## Okuma Metni
--*--
Pazartesi, 06 Nisan 2015 12:54

Balyozda Gerçek Yüz,

Geçtiğimiz günlerde Balyoz davasından tutuklu tüm subaylar serbest kaldı. Bu davada tek tutuklu muvazzaf subay olan Orgeneral Bilgin Balan’lı dahil birçok isim basın açıklamaları ile adaletin yerini bulduğunu ifade ettiler. Siyasilere ve bu işe taraf olanlara sitem etmeyi de unutmadılar…

            Cumhuriyet tarihinde hatta belki de Türk tarihinde böyle bir olay vuku bulmamıştır. Davanın başlamasından itibaren basın dahil tüm ortamlarda Balyoz davasının eksikliklerine ve içlerinde masum subayların olduğuna dikkat çekmişimdir.

            Hatta ilk defa ilan ediyorum ki; bir general için de ilgili mahkemeye tanıklık için dilekçe verdim. Ancak tanıklığım kabul görmedi. Her neyse biz konumuza dönelim.

            Balyoz davasının tutuklu sanıklarının beraat etmesi akıllarda her şeyin bir düzmeceden ibaret olduğu izlenimi bıraktı. Halbuki, işin aslı onlar da biliyor ki öyle değil.

            28 Şubatı hedefleyenler 1994 yılından itibaren Yüksek Askeri Şura’ yı (YAŞ) kullanarak kendilerinden olmadıklarını düşündükleri muhafazakar kimliği olan subayların tamamını ordudan uzaklaştırdılar. Kalanlarını sindirdiler. Bir süre sonra da emekli ettiler.

            Sadece kendilerine değil, ailelerine, anne babalarına, eş ve çocuklarına da zulmettiler. Bu zulüm öyle bir safhaya geldi ki, sivil hayattaki işlerine bile müdahale edildi. Sonrasında yani 2003 yılından sonra geçmişte şeriatçı dedikleri iktidar tek başına ve biraz daha muktedir olarak iş başına gelince farklı bir planı uygulamaya koydular.
--*--
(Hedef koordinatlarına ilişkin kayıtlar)
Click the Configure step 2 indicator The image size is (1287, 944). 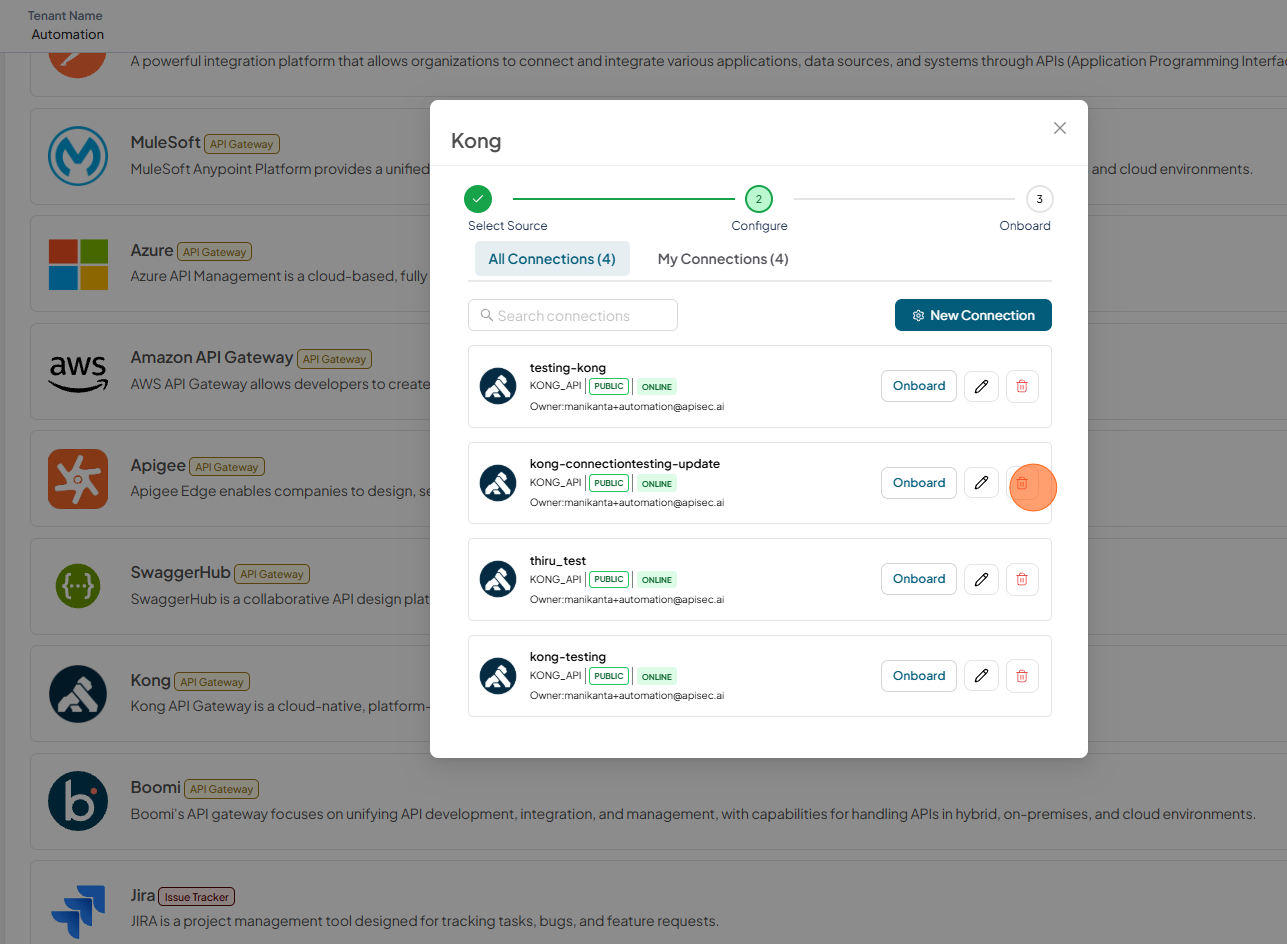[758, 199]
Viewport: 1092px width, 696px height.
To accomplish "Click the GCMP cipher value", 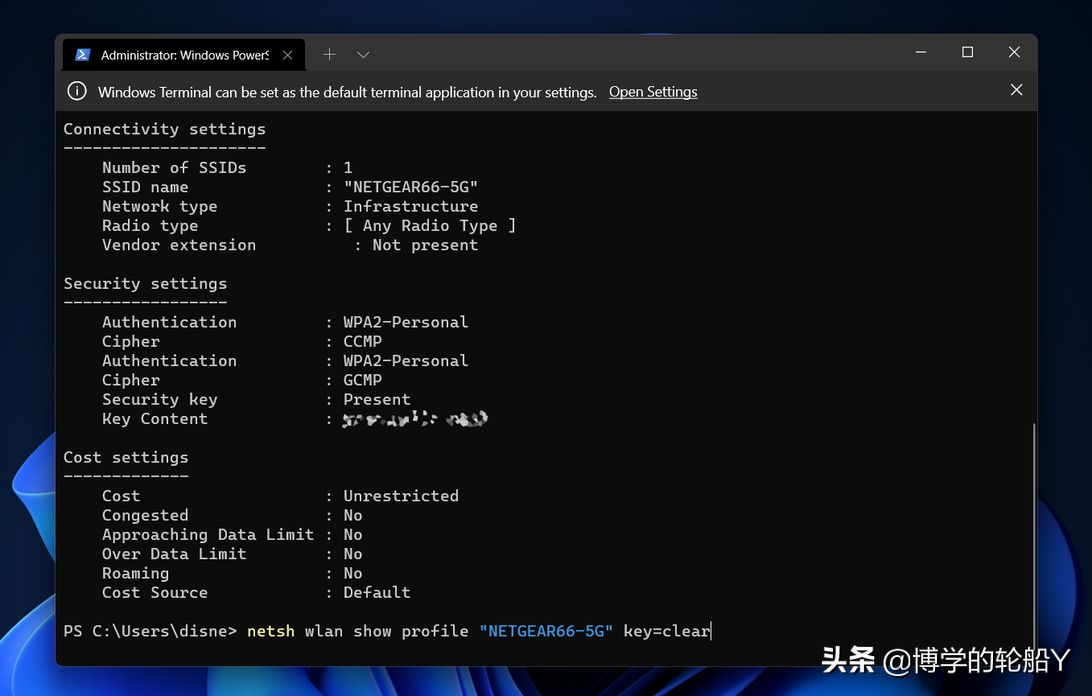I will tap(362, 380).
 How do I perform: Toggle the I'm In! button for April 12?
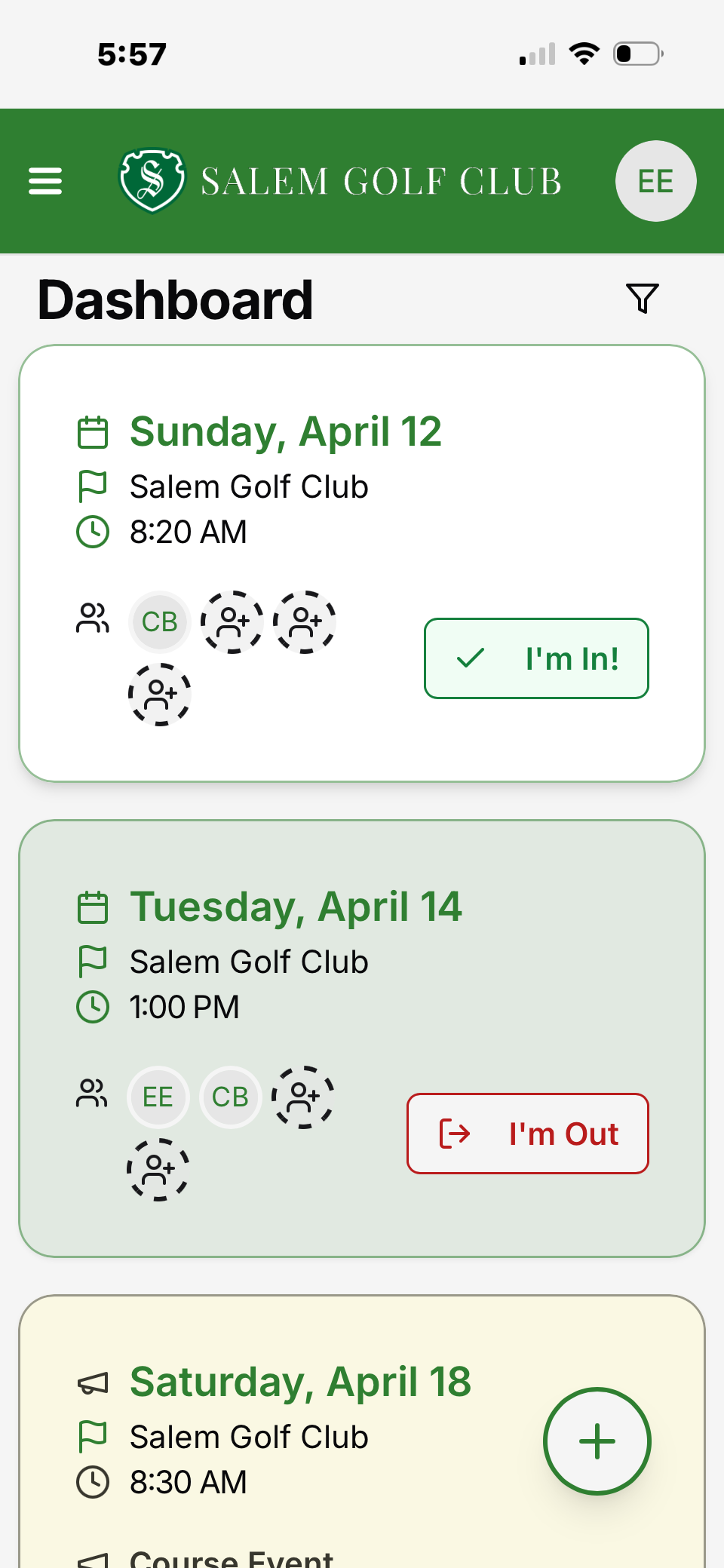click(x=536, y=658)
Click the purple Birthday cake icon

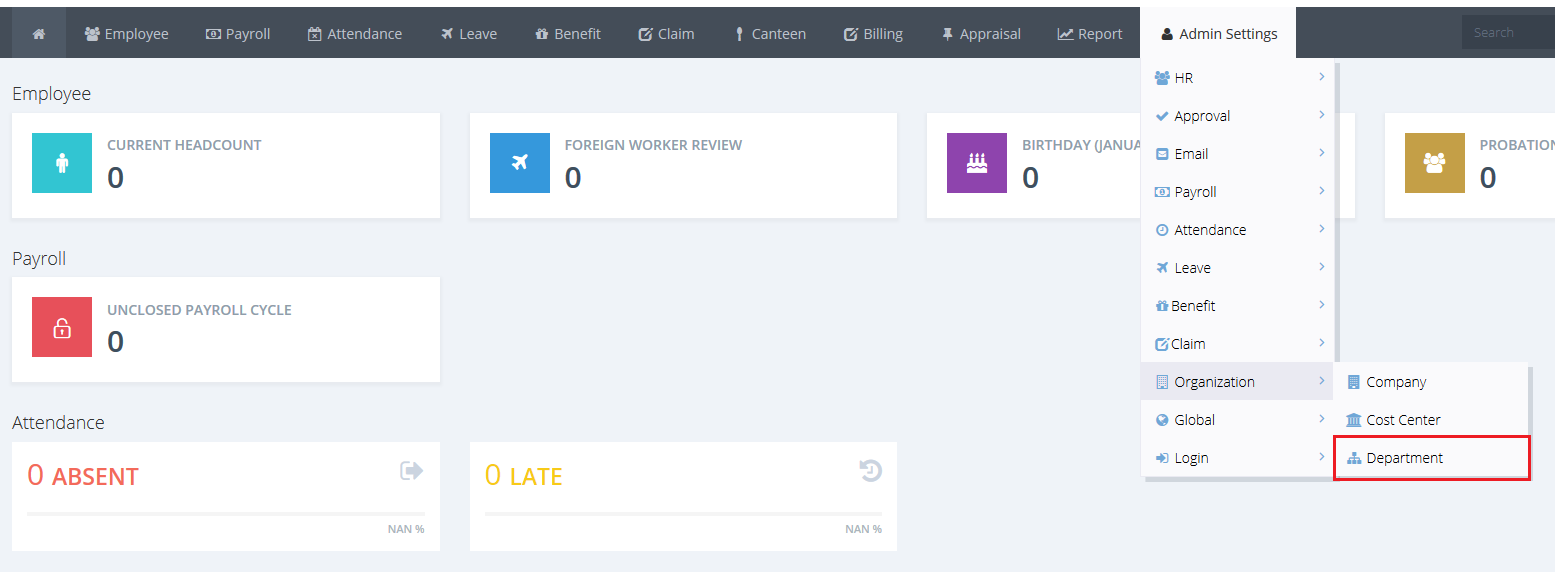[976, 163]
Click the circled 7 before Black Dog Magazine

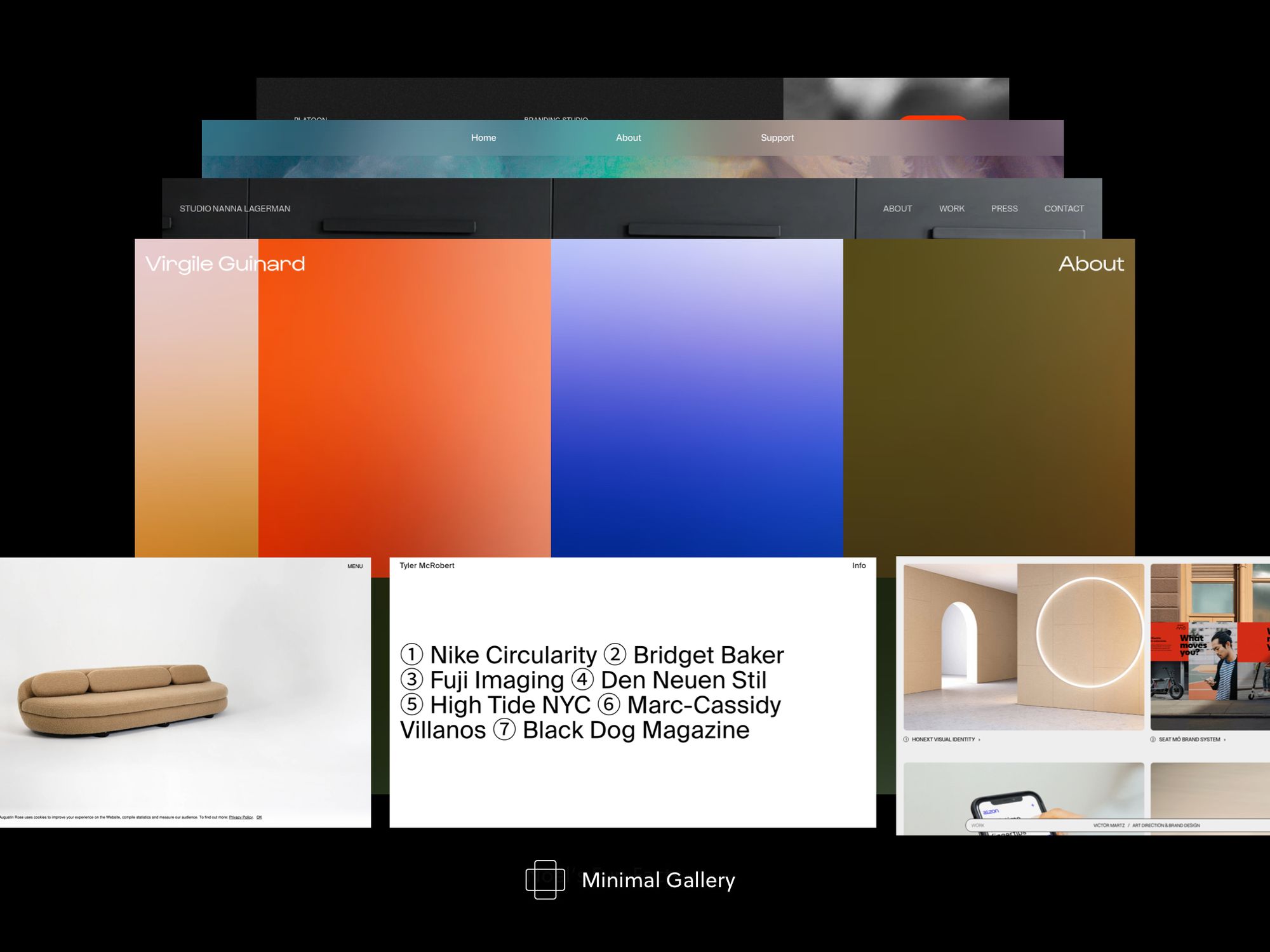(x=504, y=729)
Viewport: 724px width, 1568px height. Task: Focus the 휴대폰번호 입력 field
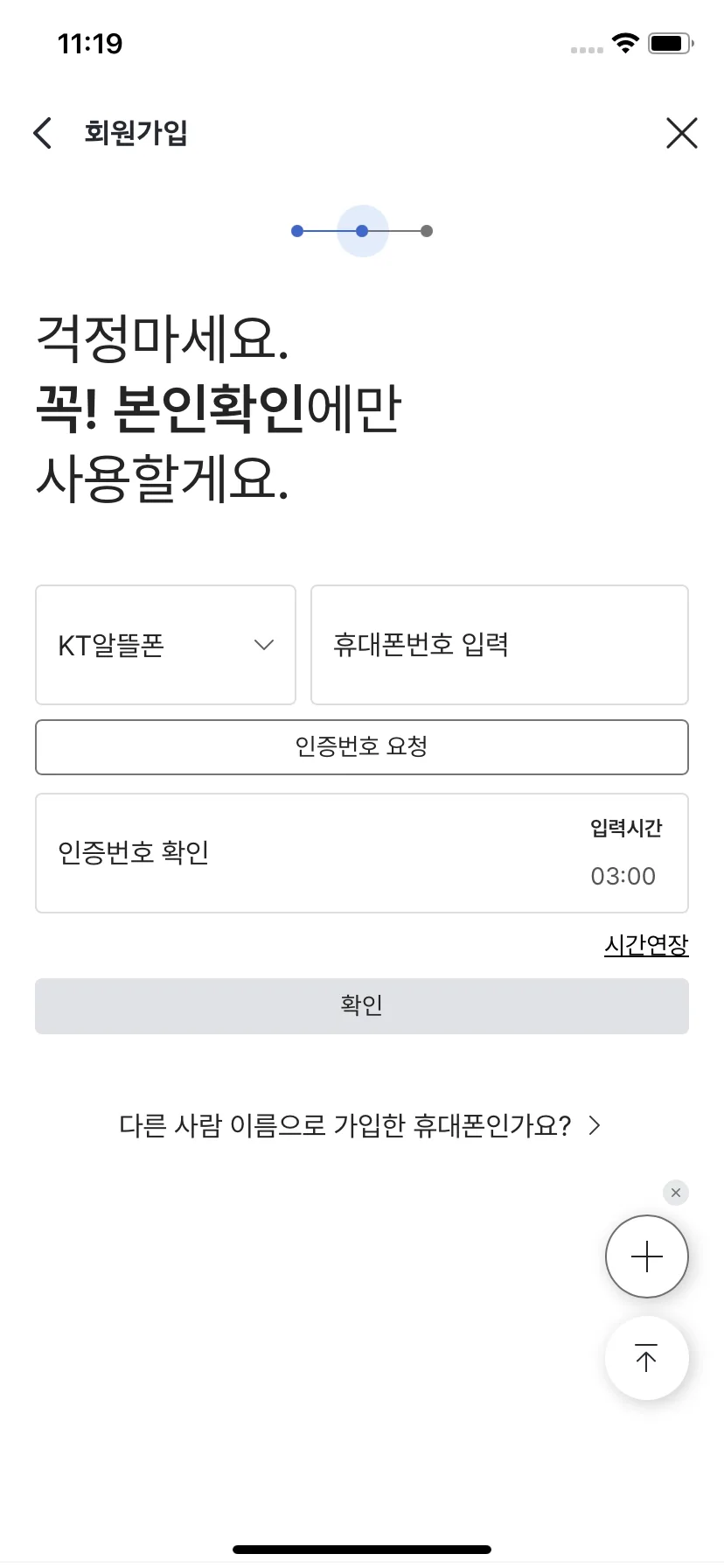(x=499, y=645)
--*--
## Yazılı Çalışmalar
- 1) Balyoz davası yazısında "28 Şubatı hedefleyenler" diye başlayan paragrafı, ana bilgilerini koruyarak madde madde yeniden yazınız.
- 2) Balyoz davası yazısına göre aşağıdaki soruları yanıtlayınız.
(a) Yazar, kim için ilgili mahkemeye tanıklık dilekçesi verdiğini söylüyor ve dilekçenin sonucu ne oluyor?
(b) Zulmün vardığı safhayı gösteren örnek nedir?
(c) Farklı bir plan hangi yıldan sonra uygulamaya kondu?
- 3) Balyoz davası yazısında geçen bütün yılları yazınız.

## Alıştırma Yanıtları
- 1)
- 28 Şubat'ı hedefleyenler 1994 yılından itibaren Yüksek Askeri Şura'yı (YAŞ) kullandılar.
- Kendilerinden olmadığını düşündükleri muhafazakâr kimlikli subayların tamamını ordudan uzaklaştırdılar.
- Kalan subayları sindirdiler.
- Bir süre sonra bu subayları da emekli ettiler.

- 2)
(a) Yazar, bir general için dilekçe verdiğini söylüyor. Tanıklığı kabul görmüyor.
(b) Sivil hayattaki işlerine bile müdahale edildi.
(c) 2003 yılından sonra.

- 3) 2015, 1994, 2003